De aquella conversación extraemos lo siguiente:

“Diez millones de personas se han apuntado a Twitter”, afirmaba Schnitt. “Éste está abierto de par en par. MySpace también lo está”. Le pedí más ejemplos de cómo está cambiando el mundo así. ¿Los reality shows? “Francamente, sí”, afirmó, “los blogs públicos en lugar de diarios privados, mucha más gente comentando en los sitios Web de los periódicos de la que antes escribía cartas al director”.

“Al hacer el mundo más abierto y conectado estamos expandiendo el entendimiento entre las personas y haciendo que éste sea un lugar más empático”, dijo Schnitt. “Y sabemos que cuando los usuarios encuentran a sus amigos, sus amigos les encuentran y saben más sobre el mundo que les rodea, encuentran más valor en el sitio. Desde un punto de vista empresarial, si los usuarios encuentran más valor en el sitio, volverán más y participarán en más actividades. Y os podéis imaginar las consecuencias de esto para el negocio.”

Eso quiere decir anuncios. Tráfico y anuncios. Y empatía y paz mundial.

Tenemos motivos de sobra para creer que el modo más preciso de describir este cambio es así: Facebook quiere cambiar el sitio para que sea más abierto con el fin de producir un cambio cultural y como modo de aumentar el contenido en su sitio, lo que aumenta las páginas vistas y, por tanto, la publicidad.

Hablando en términos amplios, los datos de usuarios visibles son la moneda de cambio de los social media, la materia prima sobre las que se gastan y se ganan fortunas en marketing. ¿Por qué negar eso?

El proceso de pensamiento de Facebook

¿Cómo llegó Facebook a la decisión de hacer los últimos cambios en su política de privacidad?

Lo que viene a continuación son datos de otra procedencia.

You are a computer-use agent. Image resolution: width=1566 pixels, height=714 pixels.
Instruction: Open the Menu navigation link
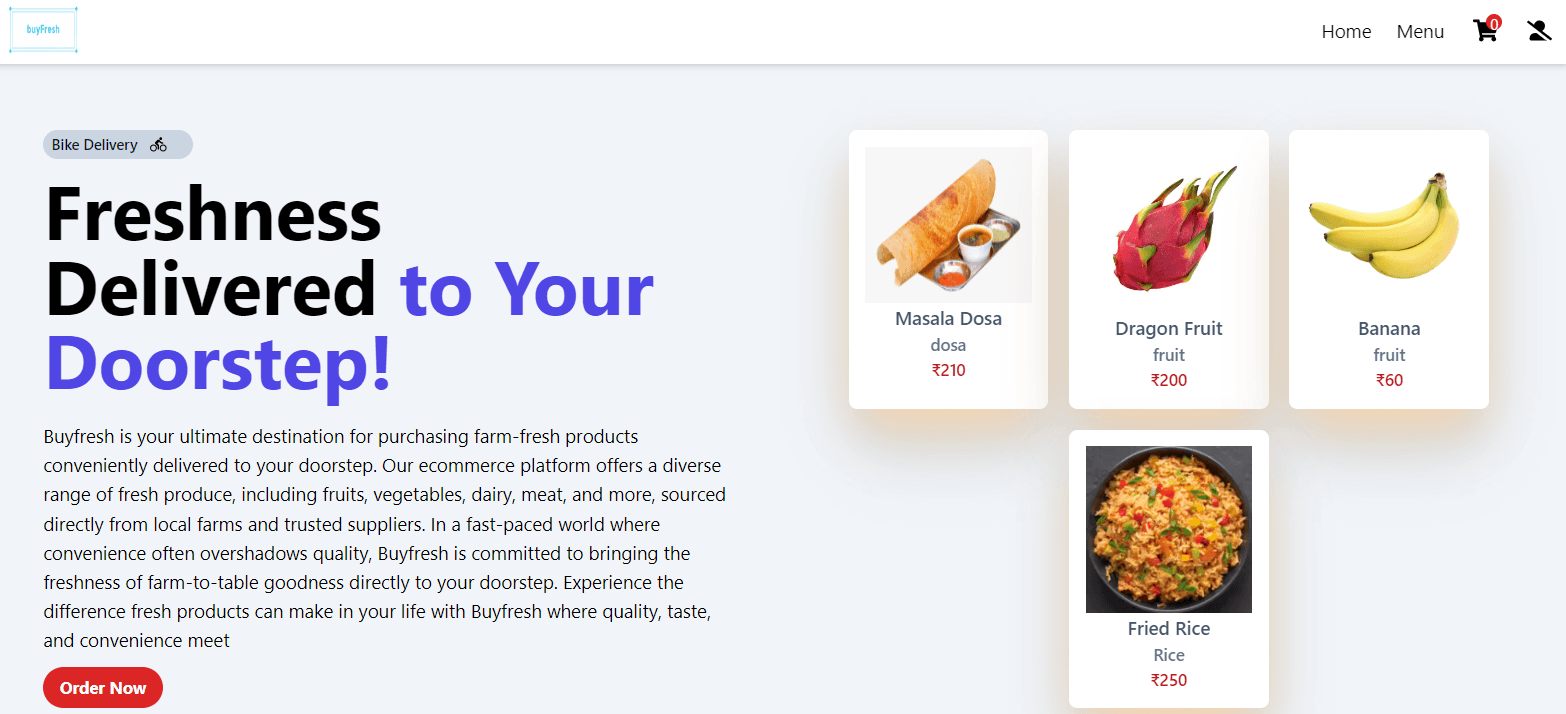tap(1420, 32)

Llegados a un cierto punto en la conversación, Zuckerberg subrayó que la decisión de la empresa ha estado motivada por las cifras. Habló en detalle sobre cómo los usuarios reales, cotidianos, no estaban alucinando con estos cambios en la privacidad. Siguen volviendo al sitio, de hecho lo usan más que nunca, y les preocupa más cómo aparecen las notificaciones de juegos en su flujo de noticias que los debates sobre la privacidad de gurús y perros guardianes. Nos pareció un modo muy desdeñoso de tratar las cuestiones de las que estábamos hablando.

No es que él personalmente crea que la privacidad no es importante… ¡al contrario! Cuando más adelante le preguntamos por qué se tomó la decisión de cambiar la política de nuevo, dijo que la empresa había hecho estos cambios más recientes porque pensaban que era lo correcto.

¿Entonces qué es lo que sucede? ¿Acaso el principal motor de las decisiones de Facebook son las quejas de los jugadores diarios de Farmville, o se trata más de lo que piensa la empresa que es correcto, independientemente de los sentimientos de los usuarios? ¿Evalúa Facebook qué es lo correcto basándose en intereses comerciales, o en un deseo de cambiar el mundo? ¿Están de hecho intentando cambiar el mundo, o simplemente reflejando cómo está cambiando ya el mundo? Llevamos meses oyendo estos argumentos contradictorios, y no queda claro qué está pasando exactamente.

Una cosa está clara: éstas cuestiones son complicadas. Facebook, las redes sociales, Internet, todo ello es complicado. La respuesta de la empresa a la reacción negativa del público simplificando las opciones y el lenguaje en muchos casos está haciendo más opacos sus planes que en general no han cambiado (por defecto = público) y en algunos casos se basa en cosas que no son ciertas.

Sin duda nos gustaría obtener respuestas sinceras, honestas y directas.